• Problem statement: The answer must consist of each line of the records below that contains the string "agent".

• Data under study:
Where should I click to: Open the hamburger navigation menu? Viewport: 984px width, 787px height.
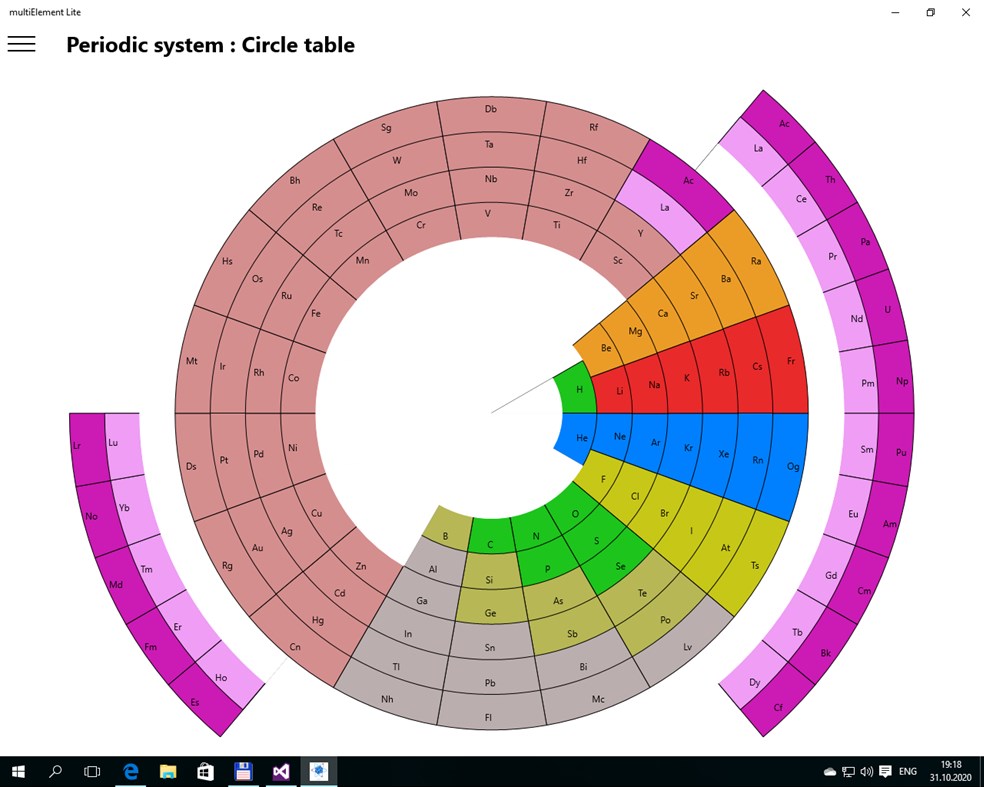21,44

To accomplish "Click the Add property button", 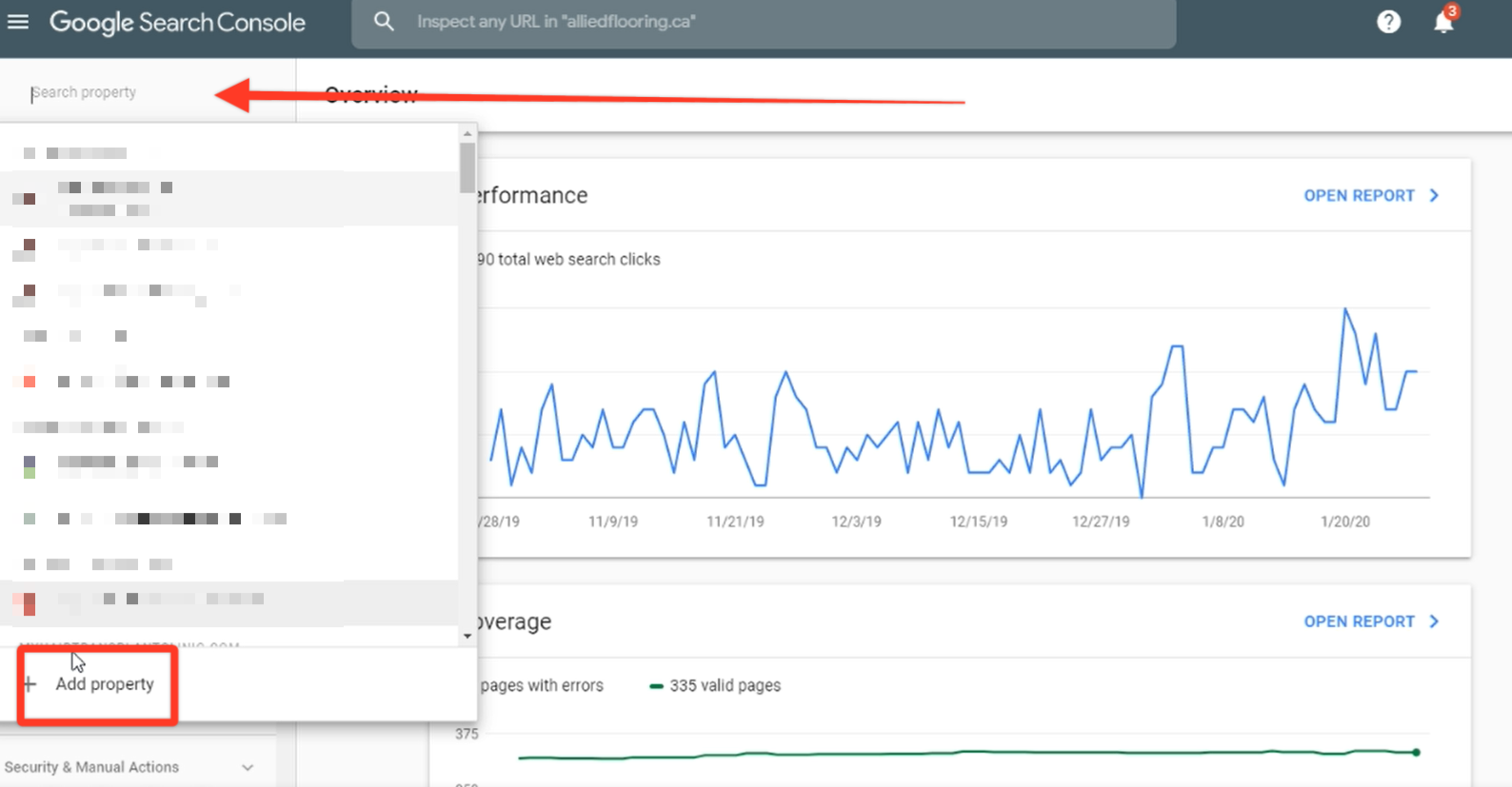I will tap(97, 684).
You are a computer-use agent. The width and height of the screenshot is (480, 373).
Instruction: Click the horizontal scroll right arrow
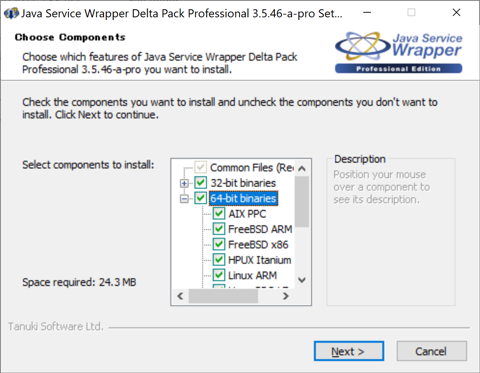click(285, 296)
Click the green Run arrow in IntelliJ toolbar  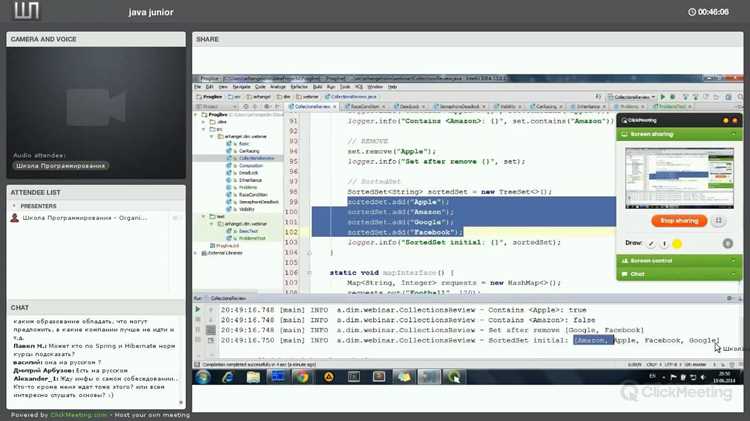click(x=663, y=97)
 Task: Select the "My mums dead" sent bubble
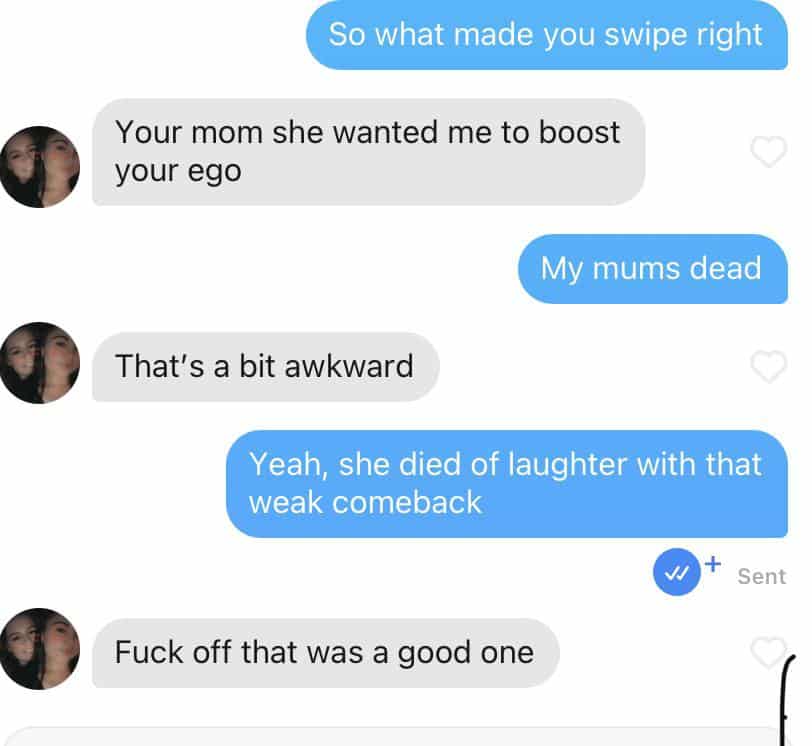click(653, 269)
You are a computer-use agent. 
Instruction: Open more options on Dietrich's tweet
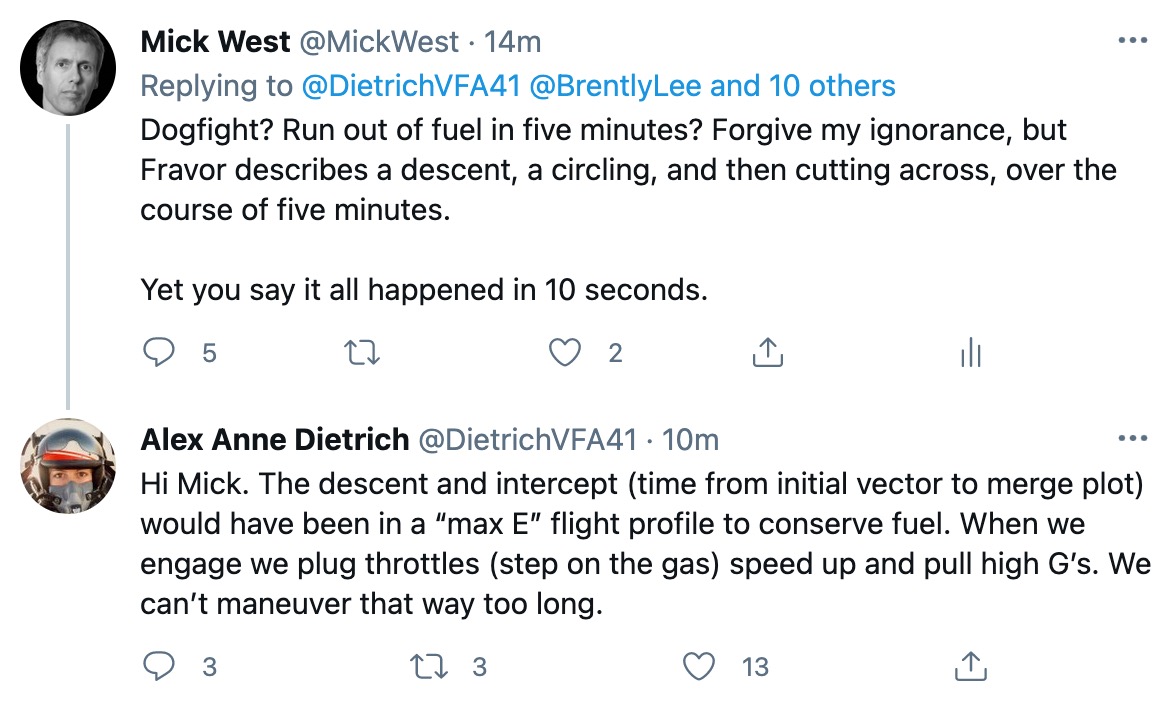click(x=1132, y=438)
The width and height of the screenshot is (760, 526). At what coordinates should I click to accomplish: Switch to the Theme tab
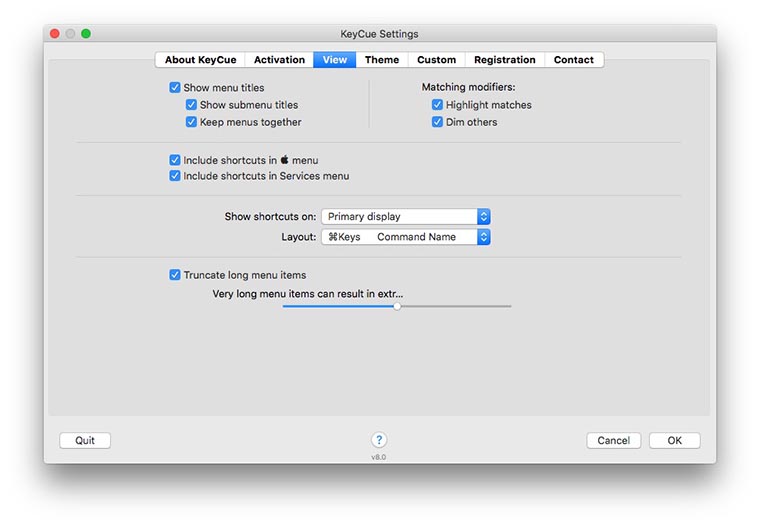click(382, 60)
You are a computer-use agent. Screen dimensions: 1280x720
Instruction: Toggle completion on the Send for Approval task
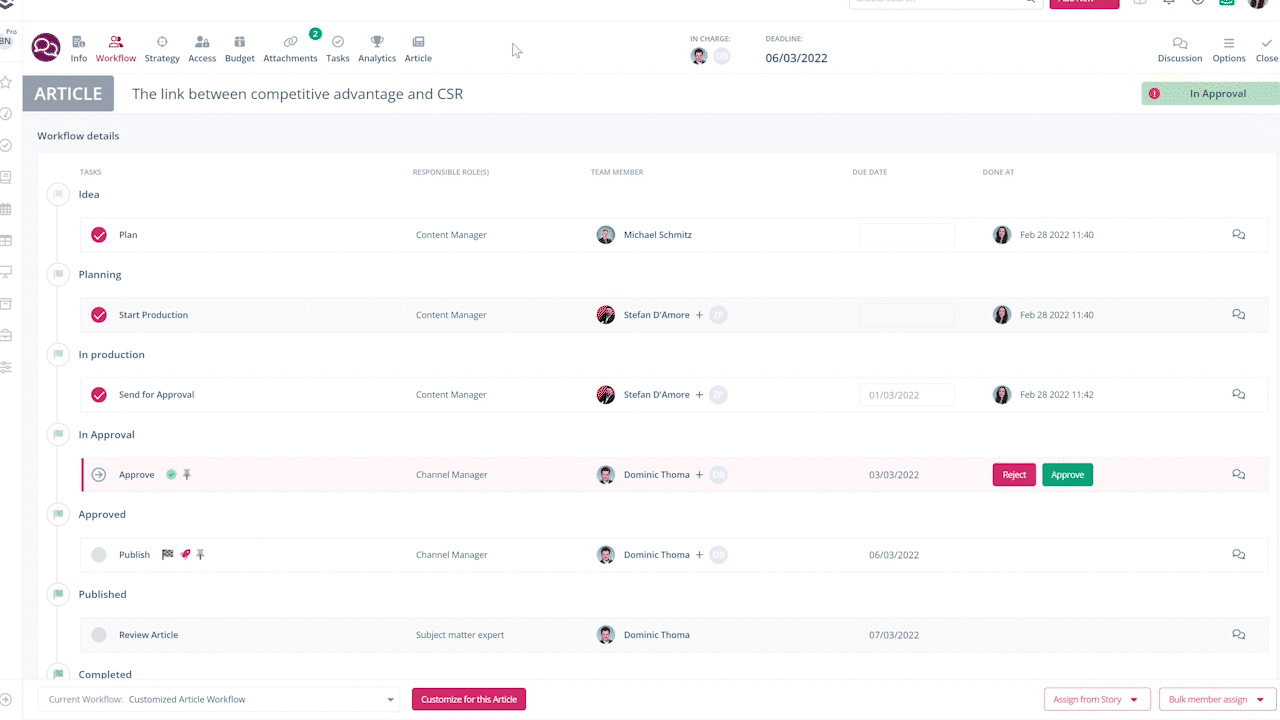(x=98, y=394)
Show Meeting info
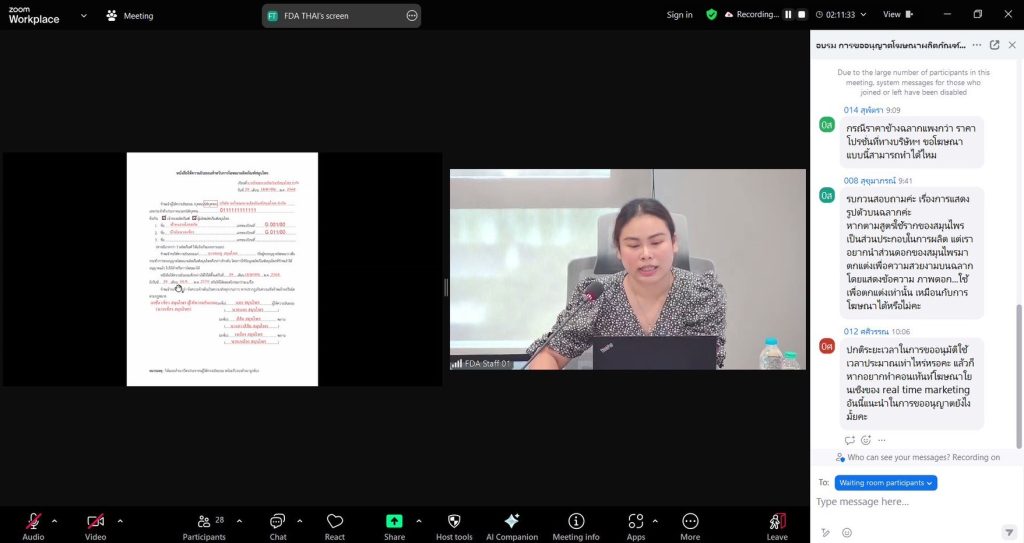 576,521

• Solution to this exercise:
You are a computer-use agent. The width and height of the screenshot is (480, 373).
You are a computer-use agent. 
You are a computer-use agent. Screen dimensions: 1280x720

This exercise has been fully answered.